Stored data
:::::

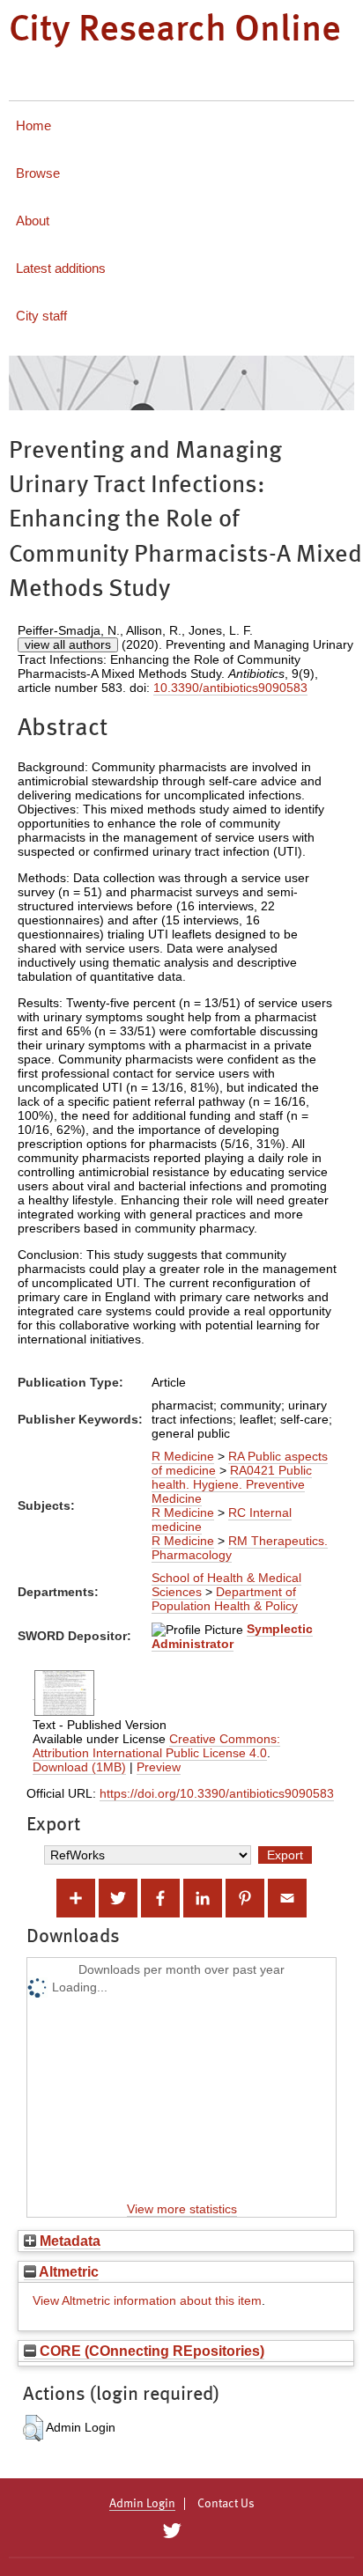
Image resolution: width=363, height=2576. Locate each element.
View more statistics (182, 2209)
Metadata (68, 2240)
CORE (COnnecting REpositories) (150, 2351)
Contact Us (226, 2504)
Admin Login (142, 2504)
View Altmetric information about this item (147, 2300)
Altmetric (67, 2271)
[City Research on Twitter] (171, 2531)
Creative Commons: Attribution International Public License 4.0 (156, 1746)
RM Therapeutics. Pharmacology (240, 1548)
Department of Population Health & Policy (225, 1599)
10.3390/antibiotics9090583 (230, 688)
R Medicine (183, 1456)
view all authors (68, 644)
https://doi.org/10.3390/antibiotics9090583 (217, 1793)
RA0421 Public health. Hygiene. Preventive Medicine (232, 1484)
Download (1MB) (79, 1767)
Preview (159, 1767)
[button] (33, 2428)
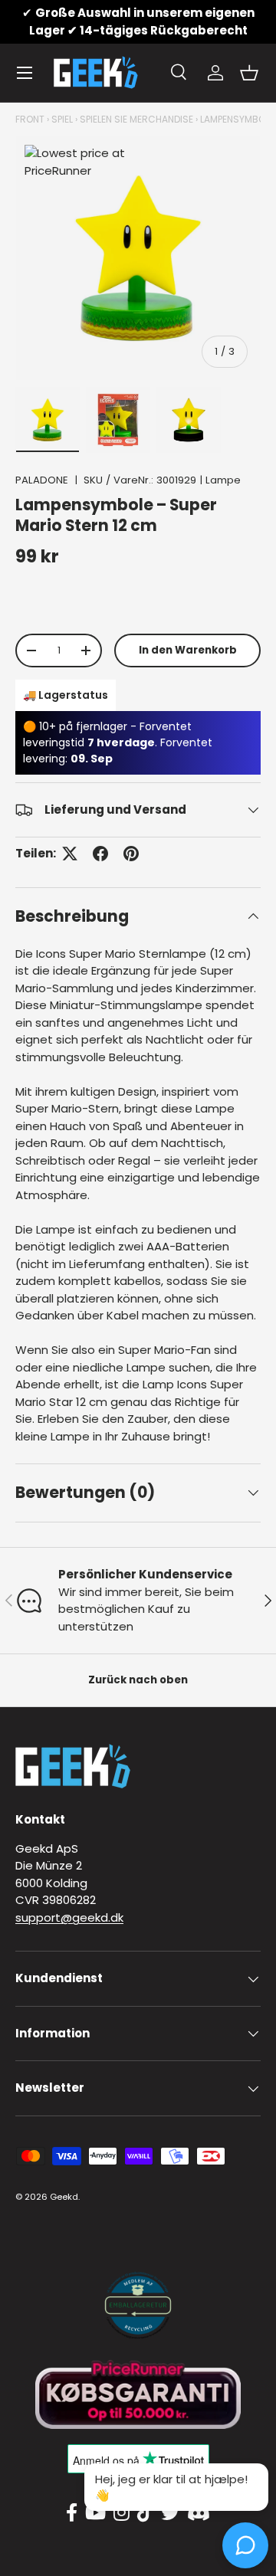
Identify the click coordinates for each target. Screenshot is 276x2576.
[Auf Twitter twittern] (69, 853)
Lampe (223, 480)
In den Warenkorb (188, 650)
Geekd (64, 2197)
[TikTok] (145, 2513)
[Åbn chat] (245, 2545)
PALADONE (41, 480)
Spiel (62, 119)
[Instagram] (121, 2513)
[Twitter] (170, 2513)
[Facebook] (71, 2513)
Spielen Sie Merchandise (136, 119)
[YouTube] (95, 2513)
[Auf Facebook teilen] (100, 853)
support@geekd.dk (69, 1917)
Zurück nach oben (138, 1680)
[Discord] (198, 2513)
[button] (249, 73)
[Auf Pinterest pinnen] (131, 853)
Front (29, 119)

:::::

Task requirements: Return only the number of lines in the data above that hold the word "Public".

Output: 2